The go to weapons of the 1920s and 30s were firearms. I have always felt that guns in RM and Spacemaster for that matter were disappointing. I had always used Spacemaster until I discovered 10 Million Ways to Die. Even with the add on book guns are not really any better, 20 or 30 hits plus a critical just do not make guns scary. Spacemaster 1st edition was by far the worst with a 11mm Automatic doing a maximum damage of about 15 to 20 hits against unarmed targets.

I know this is intothatdarkness’s speciality but it had never occurred to me that this is the only thing stopping people from running a perfectly capable Cthulhu game using Rolemaster rules.

I know this is a little premature but this is something that RMU (for muskets and the like) and SMU (should it ever happen) needs to address.

So I have wandered off topic a little but if you were looking to run something a little different then consider this take a copy of Don’t Let Them Take You Alive (PWYW) for the setting, Tomes of Cthulhu ($2.99) for a bit of flavour and your favourite RM/SM version with guns and have a fun night of horror and insanity.

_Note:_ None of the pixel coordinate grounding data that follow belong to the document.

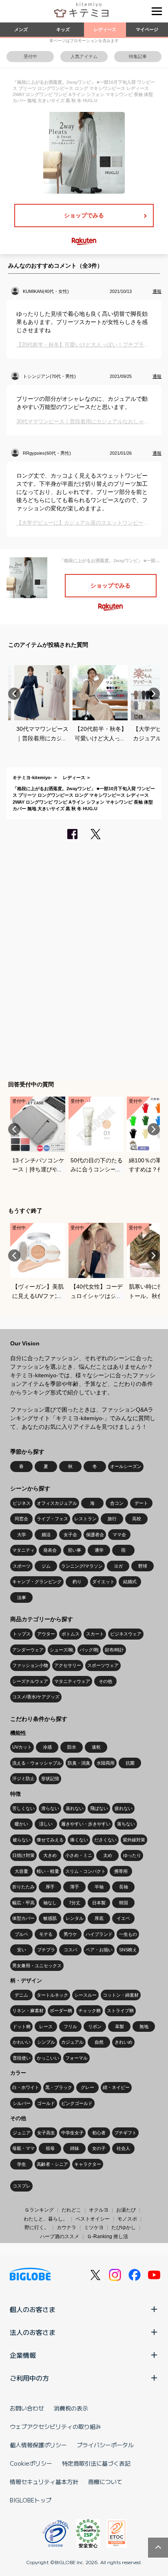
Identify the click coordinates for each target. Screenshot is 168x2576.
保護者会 (95, 1534)
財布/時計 (114, 1649)
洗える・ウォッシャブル (37, 1763)
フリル (70, 2026)
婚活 (46, 1534)
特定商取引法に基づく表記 (96, 2463)
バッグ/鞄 (89, 1649)
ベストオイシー (92, 2219)
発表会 (50, 1550)
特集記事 (138, 56)
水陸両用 (106, 1763)
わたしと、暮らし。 (46, 2219)
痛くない (79, 1839)
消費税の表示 (71, 2408)
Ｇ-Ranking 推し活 (107, 2236)
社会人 (123, 2148)
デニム (21, 1995)
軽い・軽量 (48, 1871)
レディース (105, 29)
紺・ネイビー (116, 2087)
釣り (77, 1581)
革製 (119, 2026)
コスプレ (22, 2185)
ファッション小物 (30, 1665)
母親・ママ (23, 2148)
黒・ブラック (58, 2087)
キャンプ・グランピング (37, 1581)
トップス (22, 1633)
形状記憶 (50, 1778)
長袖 (123, 1886)
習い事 (74, 1550)
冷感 (47, 1747)
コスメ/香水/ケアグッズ (36, 1696)
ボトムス (71, 1633)
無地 (143, 2026)
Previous (14, 694)
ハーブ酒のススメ (59, 2236)
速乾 (96, 1747)
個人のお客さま (32, 2309)
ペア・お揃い (99, 1949)
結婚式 (130, 1581)
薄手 (74, 1886)
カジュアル (72, 2042)
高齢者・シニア (52, 2164)
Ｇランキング (39, 2210)
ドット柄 (22, 2026)
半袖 (99, 1886)
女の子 (99, 2148)
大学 (21, 1534)
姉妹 (74, 2148)
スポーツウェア (103, 1665)
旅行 (112, 1518)
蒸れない (75, 1808)
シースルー (85, 1995)
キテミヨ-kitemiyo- (32, 777)
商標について (105, 2482)
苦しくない (23, 1808)
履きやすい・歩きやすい (86, 1823)
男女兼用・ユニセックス (37, 1965)
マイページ (147, 29)
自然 (99, 2042)
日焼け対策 (23, 1855)
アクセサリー (67, 1665)
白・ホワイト (25, 2087)
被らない (22, 1839)
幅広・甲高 (23, 1902)
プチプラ (46, 1949)
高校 (136, 1518)
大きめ (50, 1855)
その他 (105, 1681)
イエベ (123, 1918)
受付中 (30, 56)
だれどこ (71, 2210)
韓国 (123, 1902)
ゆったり (132, 1855)
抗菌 (130, 1763)
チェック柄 (89, 2010)
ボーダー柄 (61, 2010)
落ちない (126, 1823)
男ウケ (70, 1934)
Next (154, 694)
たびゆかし (123, 2227)
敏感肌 (50, 1918)
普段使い (22, 2057)
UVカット (22, 1747)
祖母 (50, 2148)
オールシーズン (125, 1466)
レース (46, 2026)
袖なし (50, 1902)
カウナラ (66, 2227)
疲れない (124, 1808)
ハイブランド (99, 1934)
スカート (95, 1633)
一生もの (128, 1934)
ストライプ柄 (120, 2010)
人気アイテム (84, 56)
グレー (87, 2087)
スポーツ (22, 1566)
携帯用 (121, 1871)
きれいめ (124, 2042)
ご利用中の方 (29, 2378)
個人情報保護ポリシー (38, 2445)
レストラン (85, 1518)
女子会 (70, 1534)
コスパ (70, 1949)
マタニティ (23, 1550)
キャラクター (87, 2164)
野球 (142, 1566)
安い (21, 1949)
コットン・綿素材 (121, 1995)
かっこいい (48, 2057)
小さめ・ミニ (78, 1855)
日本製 (99, 1902)
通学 (99, 1550)
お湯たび (126, 2210)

8 Replies to “Tomes of Cthulhu by another route”

  1. Given how ineffective firearms often are against creatures and beings of the Mythos, you could always argue that the poor treatment of gun damage actually works well for a Mythos-based game!

    I think it’s been mentioned before that, particularly given how you and Brian handle RM, Rolemaster could work quite well as a CoC substitute.

    1. I totally agree.

      It is now Friday afternoon. If you grabbed RM2 and a Cthulhu adventure and a copy of Spacemaster Tech Law (just $5 on rpgnow) for the guns you could cobble together a Cthuhlu game pretty easily. For the monsters I would either find something that was close in stats from C&T and then change the physical description to match the game or try and find the original Chaosium monster stats and use the RM2 C&T RuneQuest to Rolemaster conversion rules.

      Either way you could play a game tonight. RMU is more difficult as there are no modern weapons tables available. I have a gut feeling that the DB inflation in RMU would make this sort of cross system hybridisation would be more difficult, but I have no basis for that feeling.

      1. Not sure how you’d handle criticals though. Killing Great Cthulhu with a single shot might be possible in Rolemaster, but it’s not quite in the spirit of Lovecraftian horror!

        It’s going to be hard to really know how transferable RMU is to modern weapons yet. I would assume that this has been considered, as part of (very) long term plans for creating Spacemaster RMU.

        1. Well in RM2 and RMC there are a great many creatures that can reduce critical severities and ignore particular effects so you would simple rule around it. For example Clay Golems are completely immune to Crush criticals. If you can make arbitrary rulings like that the I think we can offer Great Cthulhu a bit of protection.

          1. On thinking about it, Great Cthulhu was perhaps not the best example either. I think it was the Cthulhu Now sourcebook that had something on using nukes on him – “He still reforms 15 minutes later, only now he’s radioactive.” Criticals are a lot less of a hazard to creatures that completely regenerate after 15 minutes!

  2. The RMU size rules are one form of protection for creatures like Cthulu. His size would be so vast it would be hard to get a critical on him.

    RM2’s Creatures and Treasures II had a whole category of Cthulu-inspired monsters, and Monte Cook gave them a context and milieu in his fantastic Darkspace supplement for RM.